→ BRIEF A
Copy out the passage about running word for word.

━━━ SELECTED EXCERPT ━━━

The running journey started long times past with modest goals. Simply to run every day and begin to see the benefits of stronger legs, to run back-to-back basketball games with the young guys. Of course, at the start it was a challenge; and then you surprise yourself as your weight drops and your lungs expand a bit. Or so it seems*.
I learned that fitness adaptations can improve performance for up to seven years after the start of a training regimen. And so, my racing personal records fell one by one, over all distances, and it was a fine feeling. There is a science to all of this, yet in practice I learned how to improve by the feel of the runs, and it served me well for many years. My personal training manual read like this; “run as many miles as you can each week, as fast as you can run them, up to the point of injury or losing your job or being thrown out of your house.” The plan seemed to work. Often in those early years I would return from a run and proclaim that I had achieved “a new level of fitness,” always with a smile on my face. And running with young son Mike, us the night runners out after dusk, “like jets in formation.” It always hurts, but a good hurt that you work through as you count off the miles, in training, or in a race.

━━━ TASK MATERIAL ━━━

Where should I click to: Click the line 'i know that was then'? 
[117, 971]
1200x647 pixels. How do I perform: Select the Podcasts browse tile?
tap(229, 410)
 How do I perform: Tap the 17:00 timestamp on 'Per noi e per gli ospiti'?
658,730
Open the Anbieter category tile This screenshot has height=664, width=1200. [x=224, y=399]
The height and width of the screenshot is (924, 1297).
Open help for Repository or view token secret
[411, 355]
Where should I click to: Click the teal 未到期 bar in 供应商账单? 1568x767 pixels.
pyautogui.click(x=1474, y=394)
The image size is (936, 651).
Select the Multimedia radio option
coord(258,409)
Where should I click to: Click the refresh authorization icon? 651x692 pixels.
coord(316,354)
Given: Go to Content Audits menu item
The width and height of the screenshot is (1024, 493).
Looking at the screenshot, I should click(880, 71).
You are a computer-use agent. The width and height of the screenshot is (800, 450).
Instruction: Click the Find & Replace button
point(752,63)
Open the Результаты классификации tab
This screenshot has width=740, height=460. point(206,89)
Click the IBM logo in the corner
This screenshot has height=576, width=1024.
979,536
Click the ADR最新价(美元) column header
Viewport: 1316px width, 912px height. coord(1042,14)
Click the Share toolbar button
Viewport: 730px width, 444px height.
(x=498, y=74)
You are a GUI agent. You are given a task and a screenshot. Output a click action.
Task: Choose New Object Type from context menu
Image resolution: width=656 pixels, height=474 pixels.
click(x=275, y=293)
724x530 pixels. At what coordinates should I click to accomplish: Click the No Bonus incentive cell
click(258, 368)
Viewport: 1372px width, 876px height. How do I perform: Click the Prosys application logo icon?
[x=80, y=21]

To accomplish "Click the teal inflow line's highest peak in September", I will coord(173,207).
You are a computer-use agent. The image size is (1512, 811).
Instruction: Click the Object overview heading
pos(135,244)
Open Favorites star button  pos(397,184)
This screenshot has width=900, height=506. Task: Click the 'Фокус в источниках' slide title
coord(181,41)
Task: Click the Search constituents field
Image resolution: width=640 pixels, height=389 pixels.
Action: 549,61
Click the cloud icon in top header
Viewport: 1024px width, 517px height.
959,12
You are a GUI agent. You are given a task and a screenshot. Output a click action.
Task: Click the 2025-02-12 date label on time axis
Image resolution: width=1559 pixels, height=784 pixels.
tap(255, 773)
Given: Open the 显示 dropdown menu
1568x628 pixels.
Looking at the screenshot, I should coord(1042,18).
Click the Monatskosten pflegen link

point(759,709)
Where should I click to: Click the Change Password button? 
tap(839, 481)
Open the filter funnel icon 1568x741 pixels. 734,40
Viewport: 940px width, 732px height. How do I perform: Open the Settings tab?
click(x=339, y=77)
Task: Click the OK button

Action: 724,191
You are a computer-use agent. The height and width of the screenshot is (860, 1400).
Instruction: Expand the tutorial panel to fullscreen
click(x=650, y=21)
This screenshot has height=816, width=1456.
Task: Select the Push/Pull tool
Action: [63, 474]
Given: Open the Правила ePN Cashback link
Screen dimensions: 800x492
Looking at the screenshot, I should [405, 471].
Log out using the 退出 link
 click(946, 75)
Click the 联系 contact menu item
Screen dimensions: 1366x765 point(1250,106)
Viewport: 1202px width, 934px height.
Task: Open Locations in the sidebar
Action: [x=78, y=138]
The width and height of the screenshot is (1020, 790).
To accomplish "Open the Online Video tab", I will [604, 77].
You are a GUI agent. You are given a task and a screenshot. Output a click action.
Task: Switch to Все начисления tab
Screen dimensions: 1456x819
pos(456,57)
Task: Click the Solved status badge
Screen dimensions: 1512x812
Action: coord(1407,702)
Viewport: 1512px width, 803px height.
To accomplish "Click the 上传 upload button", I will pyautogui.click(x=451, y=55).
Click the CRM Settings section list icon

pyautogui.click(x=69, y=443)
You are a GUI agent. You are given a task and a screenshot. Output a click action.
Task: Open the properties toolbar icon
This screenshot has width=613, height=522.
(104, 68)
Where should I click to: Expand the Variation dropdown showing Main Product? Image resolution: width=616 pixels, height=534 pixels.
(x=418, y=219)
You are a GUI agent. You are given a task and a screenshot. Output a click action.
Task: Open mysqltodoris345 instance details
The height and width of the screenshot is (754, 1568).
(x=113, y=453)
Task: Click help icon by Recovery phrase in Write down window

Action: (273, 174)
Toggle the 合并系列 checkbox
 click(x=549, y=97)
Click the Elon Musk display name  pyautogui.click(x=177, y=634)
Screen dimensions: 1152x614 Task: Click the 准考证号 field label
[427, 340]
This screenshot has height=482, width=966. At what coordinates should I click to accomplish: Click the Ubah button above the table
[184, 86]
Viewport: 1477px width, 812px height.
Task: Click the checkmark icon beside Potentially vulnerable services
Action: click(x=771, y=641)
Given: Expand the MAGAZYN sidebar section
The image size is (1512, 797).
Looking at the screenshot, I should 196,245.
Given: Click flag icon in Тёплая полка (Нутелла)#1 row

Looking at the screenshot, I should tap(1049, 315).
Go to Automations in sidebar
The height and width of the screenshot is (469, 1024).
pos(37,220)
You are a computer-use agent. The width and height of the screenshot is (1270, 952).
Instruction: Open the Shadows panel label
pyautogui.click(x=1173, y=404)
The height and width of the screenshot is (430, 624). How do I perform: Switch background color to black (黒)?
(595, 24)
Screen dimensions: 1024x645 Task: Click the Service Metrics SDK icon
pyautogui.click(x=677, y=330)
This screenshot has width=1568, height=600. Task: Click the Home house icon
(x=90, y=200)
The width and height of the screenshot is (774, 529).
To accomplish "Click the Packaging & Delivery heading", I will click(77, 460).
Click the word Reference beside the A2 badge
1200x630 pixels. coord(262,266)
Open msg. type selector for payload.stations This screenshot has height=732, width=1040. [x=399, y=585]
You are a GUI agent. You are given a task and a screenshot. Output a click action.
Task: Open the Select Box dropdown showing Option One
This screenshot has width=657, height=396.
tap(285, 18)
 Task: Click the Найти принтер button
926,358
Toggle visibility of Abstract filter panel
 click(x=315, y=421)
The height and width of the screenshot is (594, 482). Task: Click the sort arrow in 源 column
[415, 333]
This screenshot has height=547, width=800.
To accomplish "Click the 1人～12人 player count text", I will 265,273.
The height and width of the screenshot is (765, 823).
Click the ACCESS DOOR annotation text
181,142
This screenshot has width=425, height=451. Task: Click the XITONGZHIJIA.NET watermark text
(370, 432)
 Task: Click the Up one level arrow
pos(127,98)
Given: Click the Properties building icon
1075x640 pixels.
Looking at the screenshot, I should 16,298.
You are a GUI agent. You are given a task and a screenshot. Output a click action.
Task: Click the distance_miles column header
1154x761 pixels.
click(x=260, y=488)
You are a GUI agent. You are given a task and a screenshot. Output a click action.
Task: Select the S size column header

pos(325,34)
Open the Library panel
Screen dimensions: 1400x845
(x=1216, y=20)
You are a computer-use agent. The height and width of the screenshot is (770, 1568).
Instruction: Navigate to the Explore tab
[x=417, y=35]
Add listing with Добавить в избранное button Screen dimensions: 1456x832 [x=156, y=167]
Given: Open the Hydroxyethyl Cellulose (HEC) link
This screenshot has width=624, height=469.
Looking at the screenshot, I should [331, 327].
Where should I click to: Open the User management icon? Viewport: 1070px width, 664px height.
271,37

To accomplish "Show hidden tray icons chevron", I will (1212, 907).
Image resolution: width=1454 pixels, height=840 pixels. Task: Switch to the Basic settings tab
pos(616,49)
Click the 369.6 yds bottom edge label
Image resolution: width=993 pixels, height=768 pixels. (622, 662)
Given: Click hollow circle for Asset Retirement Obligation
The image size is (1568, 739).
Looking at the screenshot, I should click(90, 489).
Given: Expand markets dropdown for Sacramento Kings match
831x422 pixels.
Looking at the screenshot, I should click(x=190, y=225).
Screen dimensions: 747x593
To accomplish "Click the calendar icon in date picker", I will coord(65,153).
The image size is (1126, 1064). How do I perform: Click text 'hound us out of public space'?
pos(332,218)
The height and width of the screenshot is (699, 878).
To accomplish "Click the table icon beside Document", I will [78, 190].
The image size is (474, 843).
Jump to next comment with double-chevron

━━━

→ BRIEF B
In the rows, from the first line up to and including the line with "I will coord(173,207).", replace "toolbar" with "ribbon" and reproduce those lines with nothing else altered.

→ RESULT A
The running journey started long times past with modest goals. Simply to run every day and begin to see the benefits of stronger legs, to run back-to-back basketball games with the young guys. Of course, at the start it was a challenge; and then you surprise yourself as your weight drops and your lungs expand a bit. Or so it seems*.
I learned that fitness adaptations can improve performance for up to seven years after the start of a training regimen. And so, my racing personal records fell one by one, over all distances, and it was a fine feeling. There is a science to all of this, yet in practice I learned how to improve by the feel of the runs, and it served me well for many years. My personal training manual read like this; “run as many miles as you can each week, as fast as you can run them, up to the point of injury or losing your job or being thrown out of your house.” The plan seemed to work. Often in those early years I would return from a run and proclaim that I had achieved “a new level of fitness,” always with a smile on my face. And running with young son Mike, us the night runners out after dusk, “like jets in formation.” It always hurts, but a good hurt that you work through as you count off the miles, in training, or in a race.

→ RESULT B
Where should I click to: Click the line 'i know that was then'? 
[117, 971]
1200x647 pixels. How do I perform: Select the Podcasts browse tile?
tap(229, 410)
 How do I perform: Tap the 17:00 timestamp on 'Per noi e per gli ospiti'?
658,730
Open the Anbieter category tile This screenshot has height=664, width=1200. [x=224, y=399]
The height and width of the screenshot is (924, 1297).
Open help for Repository or view token secret
[411, 355]
Where should I click to: Click the teal 未到期 bar in 供应商账单? 1568x767 pixels.
pyautogui.click(x=1474, y=394)
The image size is (936, 651).
Select the Multimedia radio option
coord(258,409)
Where should I click to: Click the refresh authorization icon? 651x692 pixels.
coord(316,354)
Given: Go to Content Audits menu item
The width and height of the screenshot is (1024, 493).
Looking at the screenshot, I should click(880, 71).
You are a computer-use agent. The width and height of the screenshot is (800, 450).
Instruction: Click the Find & Replace button
point(752,63)
Open the Результаты классификации tab
This screenshot has width=740, height=460. point(206,89)
Click the IBM logo in the corner
This screenshot has height=576, width=1024.
979,536
Click the ADR最新价(美元) column header
Viewport: 1316px width, 912px height. coord(1042,14)
Click the Share ribbon button
Viewport: 730px width, 444px height.
(x=498, y=74)
You are a GUI agent. You are given a task and a screenshot. Output a click action.
Task: Choose New Object Type from context menu
Image resolution: width=656 pixels, height=474 pixels.
click(x=275, y=293)
724x530 pixels. At what coordinates should I click to accomplish: Click the No Bonus incentive cell
click(258, 368)
Viewport: 1372px width, 876px height. How do I perform: Click the Prosys application logo icon?
[x=80, y=21]

To accomplish "Click the teal inflow line's highest peak in September", I will coord(173,207).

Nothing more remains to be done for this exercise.